Zubowicz threw up his hands and turned in an oafish half-circle to escape the fury in RuthClaire’s eyes. As he turned, a hard object shattered one of the windowpanes in my front door. It grazed Nollinger’s head and ricocheted off the metal divider between the dining room and the cash register. Nollinger dropped bleeding to his knees. Glass sparkled like costume glitter in the candlelight. A second missile—both were red-clay bricks, or brick fragments—burst through the picture window near us and toppled a potted geranium, a tall ceramic beer stein, and a fishbowl full of colored sand. Zubowicz had his pistol out again, but now he looped its barrel around urging everyone to retreat to the rear of the restaurant. Dazedly, even Nollinger complied, the gash on his temple leaking a crimson mucilage.

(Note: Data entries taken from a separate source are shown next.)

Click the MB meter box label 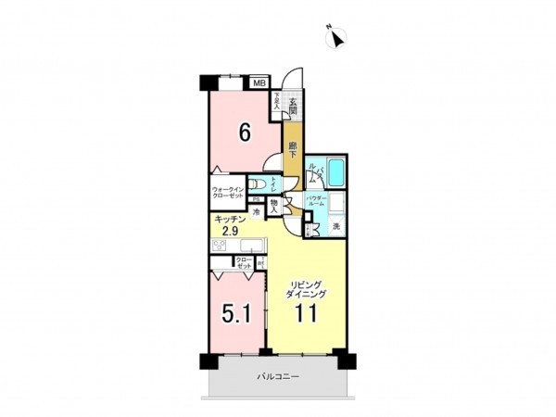pos(261,82)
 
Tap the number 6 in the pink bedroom pos(245,133)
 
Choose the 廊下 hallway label pos(292,151)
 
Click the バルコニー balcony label pos(277,378)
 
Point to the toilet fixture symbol pos(264,186)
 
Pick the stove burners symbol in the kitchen pos(220,246)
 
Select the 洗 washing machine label pos(336,227)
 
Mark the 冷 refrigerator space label pos(255,211)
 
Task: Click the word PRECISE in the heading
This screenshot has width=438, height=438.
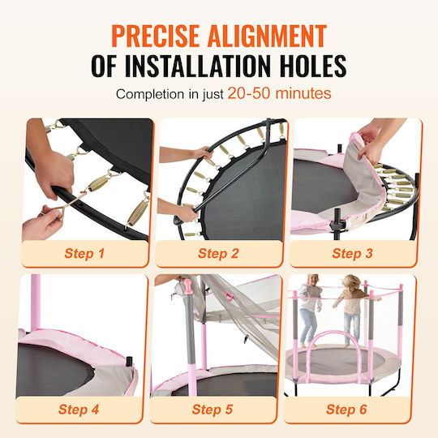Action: click(x=155, y=36)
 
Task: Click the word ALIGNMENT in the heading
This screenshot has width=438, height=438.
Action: click(x=267, y=36)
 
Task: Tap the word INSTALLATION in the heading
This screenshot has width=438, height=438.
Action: click(x=198, y=66)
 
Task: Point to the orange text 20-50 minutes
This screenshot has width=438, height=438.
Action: click(x=279, y=93)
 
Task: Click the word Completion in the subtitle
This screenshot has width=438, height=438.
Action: click(x=151, y=94)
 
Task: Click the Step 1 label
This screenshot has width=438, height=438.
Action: click(x=84, y=253)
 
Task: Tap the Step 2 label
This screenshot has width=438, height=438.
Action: click(x=218, y=253)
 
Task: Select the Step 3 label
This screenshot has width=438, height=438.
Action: click(x=353, y=253)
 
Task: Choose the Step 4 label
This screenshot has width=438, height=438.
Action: click(x=79, y=410)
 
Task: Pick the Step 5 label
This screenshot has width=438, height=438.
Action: click(x=213, y=410)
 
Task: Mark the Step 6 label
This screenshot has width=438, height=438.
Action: click(x=346, y=410)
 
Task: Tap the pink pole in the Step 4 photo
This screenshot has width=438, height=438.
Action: click(x=36, y=303)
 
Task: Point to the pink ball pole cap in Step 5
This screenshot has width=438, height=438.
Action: click(x=188, y=285)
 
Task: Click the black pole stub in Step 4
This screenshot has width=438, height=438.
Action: click(x=129, y=362)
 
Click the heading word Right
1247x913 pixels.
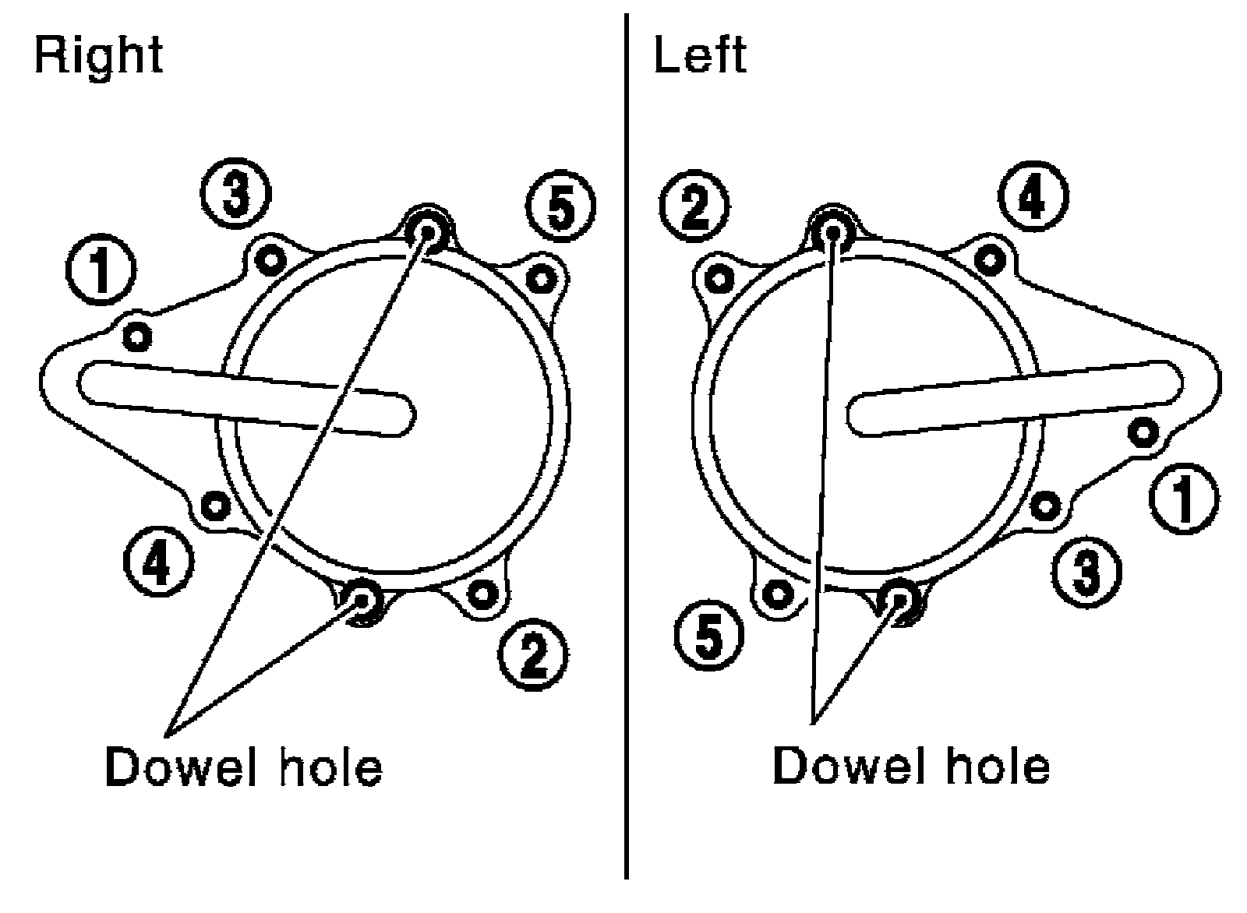click(x=99, y=55)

Adam loaned Nollinger his shoulder as, bent over like a special services commando, I hustled RuthClaire to the back.
The squeal of an automobile laying down rubber reverberated from one end of Main Street to the other. A backward glance told me that the shadows in front of the Greyhound Depot Laundry had dispersed to their own secret corners of the night. Main Street was empty again, and no more bricks, I assumed, would come flying through my windows.

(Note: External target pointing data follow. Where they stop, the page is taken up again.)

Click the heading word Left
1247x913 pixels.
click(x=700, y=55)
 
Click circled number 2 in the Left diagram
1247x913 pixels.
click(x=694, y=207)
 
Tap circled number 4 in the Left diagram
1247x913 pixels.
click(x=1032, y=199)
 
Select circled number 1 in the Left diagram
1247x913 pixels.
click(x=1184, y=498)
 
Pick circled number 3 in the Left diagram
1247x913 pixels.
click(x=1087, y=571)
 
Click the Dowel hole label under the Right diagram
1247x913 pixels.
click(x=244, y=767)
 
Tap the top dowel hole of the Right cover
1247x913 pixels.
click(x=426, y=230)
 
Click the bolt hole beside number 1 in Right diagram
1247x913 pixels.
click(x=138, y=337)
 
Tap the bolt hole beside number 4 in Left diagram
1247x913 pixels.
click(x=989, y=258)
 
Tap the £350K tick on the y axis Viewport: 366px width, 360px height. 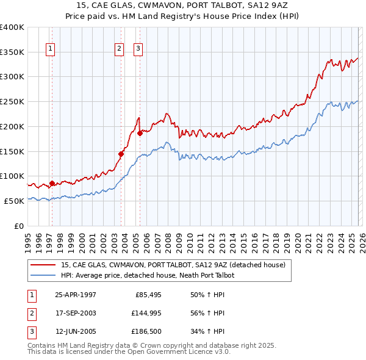pos(12,52)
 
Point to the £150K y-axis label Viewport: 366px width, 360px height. pos(12,151)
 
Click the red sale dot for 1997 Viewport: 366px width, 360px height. pos(52,182)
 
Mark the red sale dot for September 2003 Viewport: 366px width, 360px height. pos(121,154)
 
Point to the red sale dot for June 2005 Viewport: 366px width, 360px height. pos(140,133)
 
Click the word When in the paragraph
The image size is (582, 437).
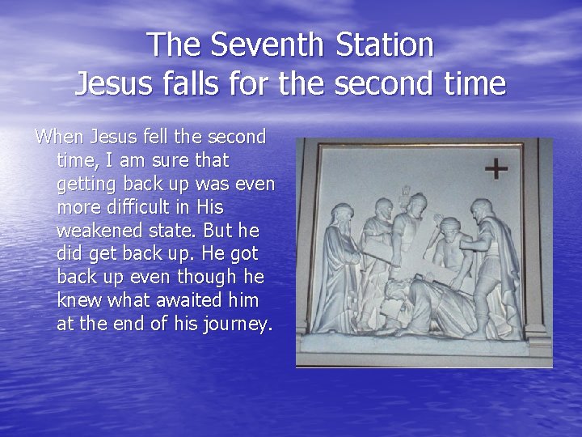pyautogui.click(x=57, y=137)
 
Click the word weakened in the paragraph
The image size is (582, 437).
pyautogui.click(x=96, y=231)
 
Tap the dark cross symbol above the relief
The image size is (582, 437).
pyautogui.click(x=496, y=169)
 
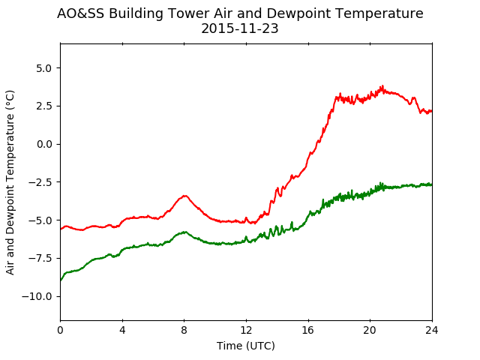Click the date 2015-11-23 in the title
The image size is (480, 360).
(240, 28)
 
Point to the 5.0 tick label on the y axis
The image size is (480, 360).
(44, 68)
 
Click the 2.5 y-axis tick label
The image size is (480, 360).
(44, 106)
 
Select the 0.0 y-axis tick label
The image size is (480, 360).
(44, 144)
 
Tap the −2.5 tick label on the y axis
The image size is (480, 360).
(40, 182)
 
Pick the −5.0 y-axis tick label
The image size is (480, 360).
(40, 220)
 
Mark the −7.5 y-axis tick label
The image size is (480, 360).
(40, 258)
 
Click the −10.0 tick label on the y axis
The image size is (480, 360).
(37, 296)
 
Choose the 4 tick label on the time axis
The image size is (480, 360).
(122, 330)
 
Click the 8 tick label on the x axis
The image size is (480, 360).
(184, 330)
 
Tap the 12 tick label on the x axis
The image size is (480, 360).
(246, 330)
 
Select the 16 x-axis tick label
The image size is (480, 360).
(308, 330)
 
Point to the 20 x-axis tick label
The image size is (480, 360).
(370, 330)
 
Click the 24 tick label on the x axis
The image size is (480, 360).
(432, 330)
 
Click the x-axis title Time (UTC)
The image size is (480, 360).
(246, 346)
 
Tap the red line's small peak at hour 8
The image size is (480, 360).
(184, 196)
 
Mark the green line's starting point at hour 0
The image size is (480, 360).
(61, 280)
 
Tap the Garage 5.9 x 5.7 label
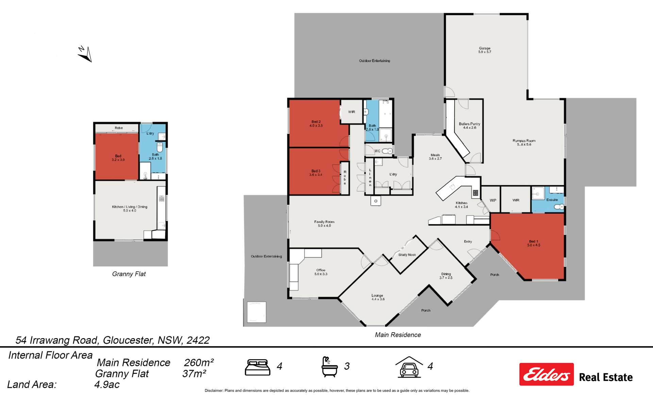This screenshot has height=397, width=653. pyautogui.click(x=485, y=50)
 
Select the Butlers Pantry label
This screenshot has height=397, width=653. pyautogui.click(x=469, y=126)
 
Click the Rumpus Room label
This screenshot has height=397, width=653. pyautogui.click(x=524, y=142)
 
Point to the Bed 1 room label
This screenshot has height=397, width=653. pyautogui.click(x=533, y=243)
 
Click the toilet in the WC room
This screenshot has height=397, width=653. pyautogui.click(x=387, y=151)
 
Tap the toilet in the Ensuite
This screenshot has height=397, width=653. pyautogui.click(x=559, y=207)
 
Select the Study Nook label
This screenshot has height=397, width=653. pyautogui.click(x=407, y=255)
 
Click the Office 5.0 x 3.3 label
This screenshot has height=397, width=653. pyautogui.click(x=321, y=272)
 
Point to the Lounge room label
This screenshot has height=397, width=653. pyautogui.click(x=378, y=297)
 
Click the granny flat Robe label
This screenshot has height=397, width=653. pyautogui.click(x=119, y=128)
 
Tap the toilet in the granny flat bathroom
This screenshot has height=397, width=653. pyautogui.click(x=160, y=147)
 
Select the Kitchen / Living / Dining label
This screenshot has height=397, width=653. pyautogui.click(x=130, y=208)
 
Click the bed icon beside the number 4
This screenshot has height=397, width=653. pyautogui.click(x=257, y=367)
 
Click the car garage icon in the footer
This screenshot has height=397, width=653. pyautogui.click(x=409, y=367)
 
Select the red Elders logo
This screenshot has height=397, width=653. pyautogui.click(x=546, y=374)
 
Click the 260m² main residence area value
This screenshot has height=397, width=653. pyautogui.click(x=199, y=363)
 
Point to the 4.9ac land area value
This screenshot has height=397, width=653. pyautogui.click(x=107, y=384)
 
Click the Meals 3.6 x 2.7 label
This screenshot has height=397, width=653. pyautogui.click(x=435, y=157)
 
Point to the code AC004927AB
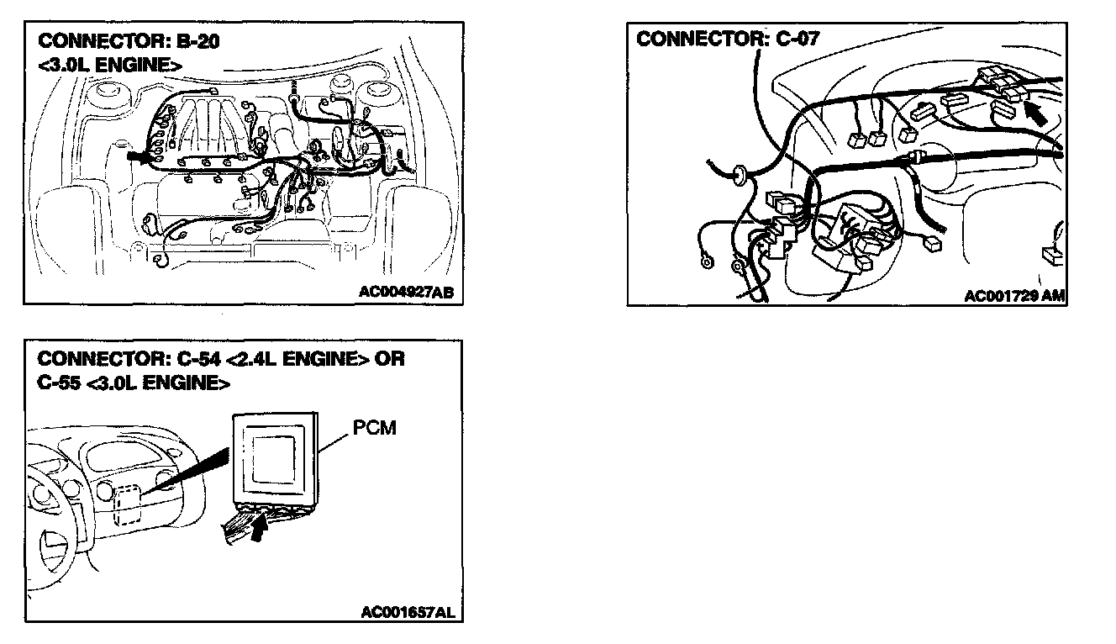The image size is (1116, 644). point(407,293)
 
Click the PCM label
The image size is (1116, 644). point(376,429)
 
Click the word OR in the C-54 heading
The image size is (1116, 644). point(389,359)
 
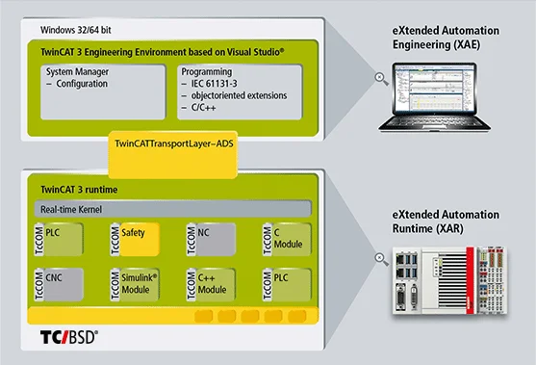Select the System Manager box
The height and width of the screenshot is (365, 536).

The vigilantes had had their fun.
“They’re gone,” I said, straightening up. “I think we’re okay. Damn it to hell, though. Look at this mess. Just look at it.”
“Insurance’ll pay for it,” a voice from behind me said. “Never knew a bigshot yet didn’t have him lots of insurance.”
Three people had entered the West Bank by the same route taken only a few minutes earlier by Dick Zubowicz. Two wielded shotguns. All three wore clothing that gave them the look of farmers in an outlandish variety of medieval clerical garb. Winged robes of shimmering lavender, with strange embroidered emblems and decorative piping of a much darker purple, fell just below the intruders’ knees, revealing jeans and scuffed work boots in two instances and pale hairy shins above powder-blue jogging shoes in the third. Pointed hoods—headpieces of grandiose, miter-like impracticality—concealed the men’s faces, but they had also pulled nylon stockings over their features to flatten and distort them. But one intruder had given himself away by speaking. And, by revealing his own identity, he had inadvertently divulged that of one of his seconds.
“Hello, E. L.,” I said. “Hello, Craig.”
Or maybe it had not been inadvertent. The robes, the nylon masks, the lopsided ecclesiastical headgear were more for show, for corny Grand Guignol effect, than for impenetrable disguise. That I could not puzzle out the name of the Ku Klutzer in jogging shoes—a lanky character who slouched along in a stoop—was an irrelevancy. What mattered was that three of my neighbors had worked themselves into a state of self-righteous agitation so calculating and cold that donning pompously comical costumes and trashing my four-star backwater cafe struck them as noble responses to something they just did not understand, or understood in the half-assed way of a house painter viewing Hieronymus Bosch. (Hell, I’m still not sure that I understand what they did or didn’t understand.) Now, dressed like pious executioners, they stood pointing shotguns.
Unignorable.
After taking Zubowicz’s pistol, the Klanners produced two pairs of handcuffs, one of which served to anchor the INS agent to the S-pipe under the sink in my kitchen, the other of which manacled Nollinger to the flocked divider in the dining room. The man in jogging shoes, who never spoke, took care of the handcuffing, and, as he worked, I could not help noticing sweat running down his legs to the tops of his shoes’ perforated ankle guards. The heat under those purple robes—I realized they were almost exactly the color of old Dr. Kearby’s beloved gentian violet—had to be strength-sappingly intense. What imbecility.